Greene v. State, WD

Decision Date02 February 1981
Docket NumberNo. WD,WD
Citation612 S.W.2d 430
PartiesMichael GREENE, Appellant, v. STATE of Missouri, Respondent. 31426.
CourtMissouri Court of Appeals

Clifford A. Cohen, Public Defender, Gary L. Gardner, Asst. Public Defender, Kansas City, for appellant.

John Ashcroft, Atty. Gen., Darrell Panethiere, Asst. Atty. Gen., Kansas City, for respondent.

Before WASSERSTROM, C. J., and SHANGLER, PRITCHARD, SWOFFORD, SOMERVILLE, DIXON and MANFORD, JJ.

PRITCHARD, Judge.

On September 22, 1976, appellant was convicted of two charges of assault with intent to kill "with malice", and was sentenced, on October 8, 1976, to fifteen years imprisonment in the Division of Corrections on each charge, to run consecutively.

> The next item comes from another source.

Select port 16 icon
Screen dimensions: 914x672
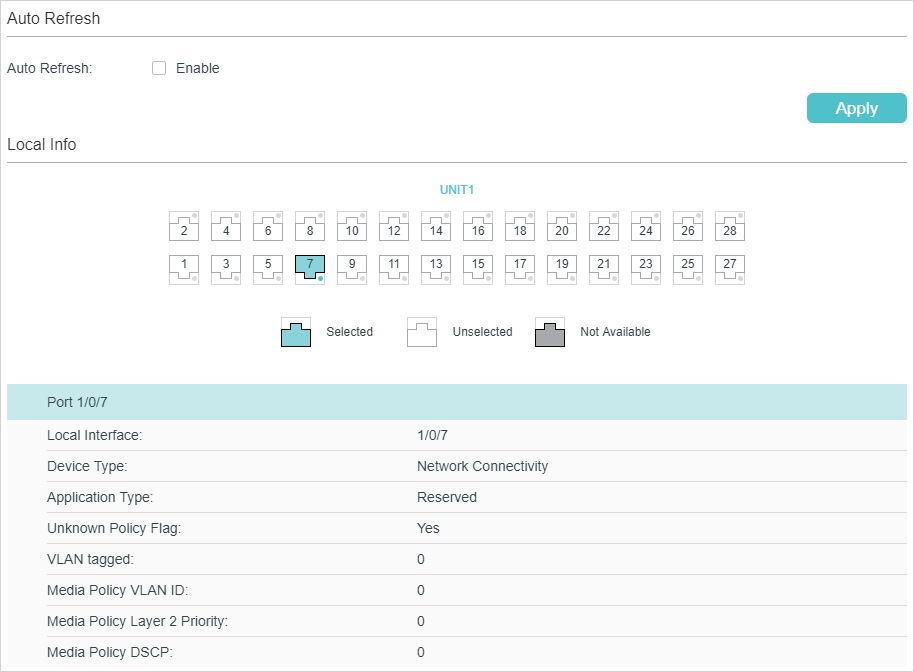478,227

On July 26, 1979, appellant, pursuant to Rule 27.26, filed a motion to reduce or modify sentence. That motion was later amended (its filing date not being shown) to allege, as grounds to reduce or modify sentence, "(1) The verdict was unduly harsh in view of the evidence; (2) The verdict is unduly harsh in the light of the adjustment and progress defendant has made in the penitentiary; (3) The verdict remains unduly harsh in light to defendant's changed family situation which includes the birth of a child since he has been institutionalized; (4) Defendant was convicted of assault with intent to kill with malice in both cases, not malice aforethought, and consequently his sentence on each case cannot be more than five years. Hardnett v. State, 564 S.W.2d 852 (Mo.)." Items 1 through 3 in the motion were withdrawn during hearing, at the close of which the court overruled the amended motion's remaining ground (4).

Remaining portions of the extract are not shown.